Recently I had a confrontation with the photolab manager, cashier, and department manager over whether or not I could purchase copies of some photos because the cashier "thought" they looked professional. After 20 minutes of heated debate on my part the Walmart staff decided I could not have the pictures I had just printed myself on their self service machine. The conversation started when the employee in the photolab there, who was also checking out my order, said he needed to see my photos before he could sell them to me. I asked why, since I showed him the slip with the price that the machine printed out with the price clearly stated on it. Since I printed them myself I saw no further need for him to inspect anything. After showing him the prints he explained that he could not ring me up for them since they were obviously professionally taken. I asked him how he knew they were professionally taken since they did not have any studio name, photographer name, or any copyright information whatsoever on them. His explaination was that they simply "looked" professionally taken and that was enough. With this, my dismay over the issue, and my further escalation of anger and volume several others became involved. I later apologized for my loss of temper, asked their forgiveness and thanked them that there were at least people with the conscience to do right in this day in age. Suprisingly, they forgave me and I went about my business.
The point is this. Can a person with no real photography training such as the above people who understand nothing about how a copy negative or professional print really qualify to judge whether or not my pictures were indeed professionally taken? Well, they don't need to since the burden of proof for a picture with no markings whatsover was on me. But how can you prove ownership in such cases? You can't.
The only reason I bring this up is this is where we seem to be headed with copyright issues and as a photographer this issue affected me personally. If all labs take this stand how is a person to verify ownership of his own photos? After all, will owning the original negatives mean anything in such a case. Unless they are viewed in the eye of a real professional who has done copy work then can the person running a lab be qualified to tell the difference between a copy negative and a original photo? How much more difficult will proof be with digital where there isn't even physical proof by having a negative at all, and Exif information on raw and jpeg photos can be forged and changed.
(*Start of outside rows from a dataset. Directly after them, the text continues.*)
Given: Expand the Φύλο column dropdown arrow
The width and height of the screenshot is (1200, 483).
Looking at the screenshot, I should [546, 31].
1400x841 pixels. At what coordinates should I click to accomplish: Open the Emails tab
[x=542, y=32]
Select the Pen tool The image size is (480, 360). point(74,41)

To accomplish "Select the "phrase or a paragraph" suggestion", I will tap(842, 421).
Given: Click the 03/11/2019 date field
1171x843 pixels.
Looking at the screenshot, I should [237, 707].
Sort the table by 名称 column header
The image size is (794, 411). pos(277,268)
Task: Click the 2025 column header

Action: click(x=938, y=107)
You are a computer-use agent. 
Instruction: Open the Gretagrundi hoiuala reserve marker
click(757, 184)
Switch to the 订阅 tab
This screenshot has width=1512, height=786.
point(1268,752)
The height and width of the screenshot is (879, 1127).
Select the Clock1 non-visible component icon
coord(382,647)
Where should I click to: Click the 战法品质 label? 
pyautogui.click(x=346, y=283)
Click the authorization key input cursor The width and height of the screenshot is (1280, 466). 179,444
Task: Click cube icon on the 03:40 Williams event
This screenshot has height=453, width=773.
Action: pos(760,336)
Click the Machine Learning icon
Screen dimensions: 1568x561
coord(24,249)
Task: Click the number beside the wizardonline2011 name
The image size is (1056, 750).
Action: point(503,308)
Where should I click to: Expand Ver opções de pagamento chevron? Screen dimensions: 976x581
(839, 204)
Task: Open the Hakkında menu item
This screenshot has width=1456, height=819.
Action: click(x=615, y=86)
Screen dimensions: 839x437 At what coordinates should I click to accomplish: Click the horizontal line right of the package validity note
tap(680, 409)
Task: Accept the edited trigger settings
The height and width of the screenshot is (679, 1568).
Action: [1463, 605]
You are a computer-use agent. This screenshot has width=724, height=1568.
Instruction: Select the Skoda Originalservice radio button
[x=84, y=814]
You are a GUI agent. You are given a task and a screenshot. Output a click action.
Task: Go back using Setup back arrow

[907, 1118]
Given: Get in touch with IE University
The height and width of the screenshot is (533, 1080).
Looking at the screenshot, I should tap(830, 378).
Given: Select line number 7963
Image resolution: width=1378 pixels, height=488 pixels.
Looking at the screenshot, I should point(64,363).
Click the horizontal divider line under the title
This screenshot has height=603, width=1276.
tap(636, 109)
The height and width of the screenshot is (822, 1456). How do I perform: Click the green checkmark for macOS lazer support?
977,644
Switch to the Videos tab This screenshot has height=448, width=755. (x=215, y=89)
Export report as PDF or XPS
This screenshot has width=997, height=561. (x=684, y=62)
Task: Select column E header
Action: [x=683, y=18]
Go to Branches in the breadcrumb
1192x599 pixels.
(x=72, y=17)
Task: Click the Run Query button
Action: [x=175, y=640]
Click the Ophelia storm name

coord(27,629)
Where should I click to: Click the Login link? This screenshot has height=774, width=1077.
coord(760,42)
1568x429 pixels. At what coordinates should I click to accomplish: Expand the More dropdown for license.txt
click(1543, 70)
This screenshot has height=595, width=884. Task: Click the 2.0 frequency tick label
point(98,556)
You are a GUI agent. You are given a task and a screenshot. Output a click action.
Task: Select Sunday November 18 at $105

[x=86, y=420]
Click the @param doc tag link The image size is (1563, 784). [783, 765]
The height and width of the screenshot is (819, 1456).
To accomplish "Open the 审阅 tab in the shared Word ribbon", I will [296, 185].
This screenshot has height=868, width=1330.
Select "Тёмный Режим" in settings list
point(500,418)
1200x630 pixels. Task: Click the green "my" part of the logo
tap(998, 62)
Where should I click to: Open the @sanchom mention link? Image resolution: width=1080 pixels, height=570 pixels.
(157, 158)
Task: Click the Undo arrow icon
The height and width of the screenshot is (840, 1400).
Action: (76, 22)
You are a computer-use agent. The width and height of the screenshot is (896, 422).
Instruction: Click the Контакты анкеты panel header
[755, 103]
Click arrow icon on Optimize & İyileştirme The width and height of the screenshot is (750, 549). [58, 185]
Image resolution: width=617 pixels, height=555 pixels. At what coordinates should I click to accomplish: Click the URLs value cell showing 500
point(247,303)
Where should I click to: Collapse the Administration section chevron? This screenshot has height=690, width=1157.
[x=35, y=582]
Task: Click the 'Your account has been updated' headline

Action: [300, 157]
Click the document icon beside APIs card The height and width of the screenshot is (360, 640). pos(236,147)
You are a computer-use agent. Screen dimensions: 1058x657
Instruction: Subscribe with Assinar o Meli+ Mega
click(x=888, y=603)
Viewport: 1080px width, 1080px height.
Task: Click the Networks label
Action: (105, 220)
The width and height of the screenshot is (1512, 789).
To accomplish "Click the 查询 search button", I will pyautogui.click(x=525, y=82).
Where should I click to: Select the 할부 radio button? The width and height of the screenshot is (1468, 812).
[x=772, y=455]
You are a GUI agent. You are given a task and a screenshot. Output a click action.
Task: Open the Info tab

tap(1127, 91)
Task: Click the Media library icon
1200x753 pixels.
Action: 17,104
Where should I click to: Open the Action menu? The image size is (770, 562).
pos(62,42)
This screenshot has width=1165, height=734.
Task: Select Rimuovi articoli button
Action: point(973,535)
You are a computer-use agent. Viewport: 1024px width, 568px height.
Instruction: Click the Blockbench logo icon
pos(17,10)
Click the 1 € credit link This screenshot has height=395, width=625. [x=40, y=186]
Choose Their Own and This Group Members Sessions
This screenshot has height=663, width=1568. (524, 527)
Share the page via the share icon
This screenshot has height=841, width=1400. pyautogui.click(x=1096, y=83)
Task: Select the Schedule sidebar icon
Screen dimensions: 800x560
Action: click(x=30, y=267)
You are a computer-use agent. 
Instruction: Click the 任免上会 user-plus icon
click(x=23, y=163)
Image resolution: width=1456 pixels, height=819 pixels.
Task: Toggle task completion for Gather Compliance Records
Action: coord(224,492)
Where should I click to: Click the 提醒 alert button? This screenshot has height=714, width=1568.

If every lab worker becomes the "copyright police" how can we defend ourselves? What if one day I take my negatives into a photolab to prove my copies are owned by me and the person decides he will confiscate them and all of my original photos until the police comes to arrest me? What kind of problem will any amatuer photographer run into when he sends his photos out for printing to a lab far away?
For now, most copy places only question copies of documents, photos and prints if they are printed by them, not self service. Is this a sign of the changes to come where every document of any type is inspected by non-qualified people? Oh, I almost forgot, picures 2,3,5 and 6 were definitely taken by me and I am not a professional photographer. Pictures 1,4 and 7 I am not sure about but and may have been taken by my grandfather. Picture number 4 has a number that looks like a type of file system number written on it. These three pictures are of my mom when she was 7, 14 and 19 years of age. I am 56 and she died at the age of 56 in 1989 which, if my math is correct, makes the photos between 71- 59 years old. None of the photos have studio or photographer ownership markings of any kind since largely in that day in age the photo was considered the final product, and if you owned the photo, you owned the rights to it. These were the three photos I took to Walmart and which they refused to let me have the copies I made.
To my knowledge, copyright issues in the past largely depend on someone who feels their copyright has been infringed on making it a legal issue. Because of the movie and music industries' power, copyright is becoming "policed" more and more. In other words, even though there have been very few actual cases if any of photographers taken customers to court over their photos being copied, Walmart feels, at least in my case, that they can give this over run authority to it's people to decide and police it. I only bring this up because it is a move from waiting for someone's rights being violated to actually "hunting" for violations. I hope you can see the difference as the definitions of law goes through what is termed "the evolution of law." It is the difference of the change in the meaning of the term "unreasonable search and seizure" as termed in our Consitution. I suppose this was the very issue to begin with at the store. I felt like my personal rights had been violated and of course I am sure the store would defend itself by saying I agreed to their photo policy, which I did. But what gave them the right to decide I might have violated some law that they needed to search and seize the copies? Can you see where I am coming from. It's a lot like TSA searching you at the airport, or police stopping you at a drinking check point to make sure you haven't been drinking, or drug test being allowed in the work place (don't discount the fact that you haven't broken any law to start with), and all these have now been accepted into our society, when in the past we would have considered them unreasonable search and seizure. See what I mean?